EXCERPTED TEXT =>

····················

Saturday, December 10, 2011

Louisa & Snow

Louisa, the preschool teacher visiting from Rwanda, arrived in State College in November to see her first snow ever. Look at her smile and absolute delight with this new experience.

Her visit for 3 days in State College held many other firsts.

Wednesday, November 9, 2011

Louisa in US

Louisa will be in the US visiting schools to learn about creative ways to teach and other methodology. She will be observing, participating in classroom activities and speaking to groups.

Here are some of the activities planned for Louisa's schedule in State College:

Thursday I will pick Louisa up in Bethlehem, PA. and we will try to be back in time for the lighting of the Christmas Tree downtown.

Friday 8:30-12:00 we will tour and attend preschool classes at the new PSU Child Development Center. Observation will be key as well as time to interact with the children.

1:45-2:45 we will visit the new Discovery Space of Central PA to learn about science exhibits and activities for preschoolers.

Saturday morning Louisa will join my running/walking group followed by our usual breakfast at the Waffle Shop. We hope for sunny weather.

11-12:00 we will participate in Schlow Library's "Saturday Stories Alive" featuring a story and crafts for young children.

2-3:00 Millbrook Marsh Nature Center has a Family Fun Hike so we will again put on our walking shoes.

Later a preschool teacher friend will share her love of teaching the arts. We will also discuss another teacher's amazing project that creates a specific activity a month to build a book about a child's year in school. It is then presented to the child at year end.

Perhaps at night we will fit in a PSU women's volleyball game or a taste of music with friends.

Sunday Louisa will be worshipping at St. Paul's United Methodist Church on College Ave. She will be available for questions after the 9:15 service during coffee hour as well as after the 11:45 service. Louisa will participate in the Children's Message at the 11:45 service. Please join us for worship and spending time meeting Louisa.

Thank you for helping to bring Louisa back to the US to see all we are so fortunate to have to educate our children.

The photos are of Louisa talking with the parents and guardians of the children at the closing of the school term. Others show her in the classroom with the kids at Cyakabiri Preschool. She is so passionate about teaching and loves these children she has in her care each day!

Sunday, November 6, 2011

Hope Made Real Newsletter

Please go to the Hope Made Real website to see their October Newsletter. Go to the archives on the left of their Home page and click on it. Next go to October 2011.

One of their future goals is discussed on the second page of October under Cyakabiri School......A second preschool classroom will be built. They have requests from many parents and need space for at least 40 more children so they can begin school.

Under the photo of the turtle is a story of The Elephant and the Turtle, like our Tortoise and the Hare. Arlene sees Urukundo that way, setting their goals and staying the course. Slowly by slowly.

These boys in the photo are like so many others at the preschool, the fortunate ones. Since school is out until January some of the girls and I as well as the teachers moved furniture so the school can be painted and maintenance done.

····················

GIVEN DATA =>
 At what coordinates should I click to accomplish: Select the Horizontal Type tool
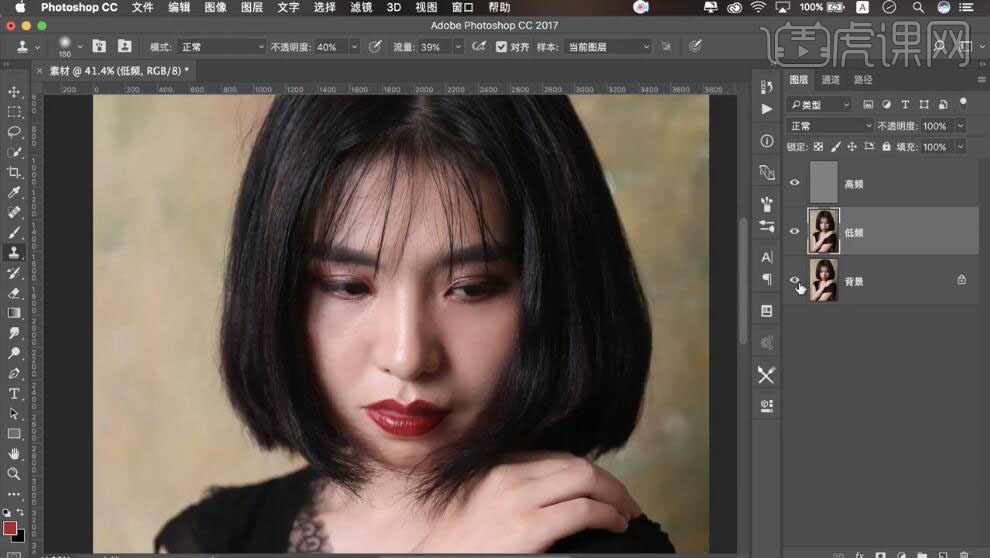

····················

Retype the stretch from "Her visit for" through "speaking to groups." in the blog text about Louisa's visit, keeping every word and mark unchanged.

Her visit for 3 days in State College held many other firsts.

Wednesday, November 9, 2011

Louisa in US

Louisa will be in the US visiting schools to learn about creative ways to teach and other methodology. She will be observing, participating in classroom activities and speaking to groups.